-- RECORDS SUPPLIED --
>>>

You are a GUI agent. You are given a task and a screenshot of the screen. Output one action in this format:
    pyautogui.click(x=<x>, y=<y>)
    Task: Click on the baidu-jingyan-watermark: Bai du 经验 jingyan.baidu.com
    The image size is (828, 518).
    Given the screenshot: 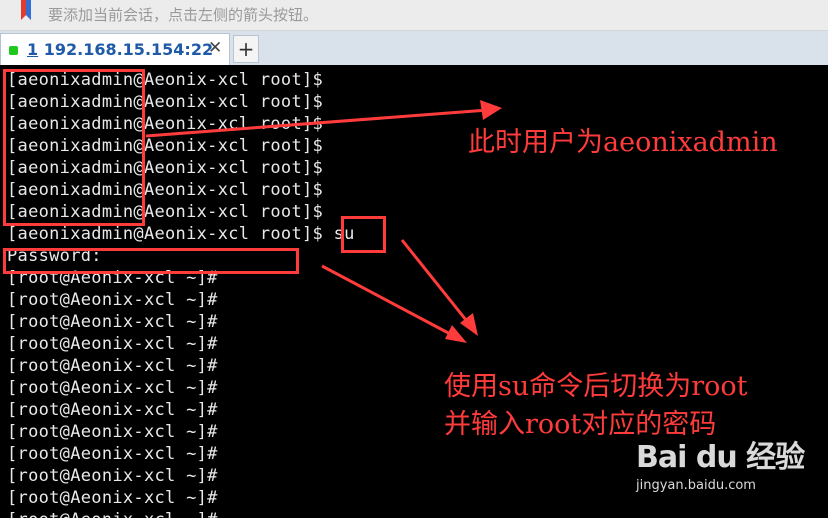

<<<

Write the lines above as a JSON list of strings, one string per line, with blank lines left out. Leave the picture out.

-- ANSWER BOX --
[
  "You are a GUI agent. You are given a task and a screenshot of the screen. Output one action in this format:",
  "    pyautogui.click(x=<x>, y=<y>)",
  "    Task: Click on the baidu-jingyan-watermark: Bai du 经验 jingyan.baidu.com",
  "    The image size is (828, 518).",
  "    Given the screenshot: "
]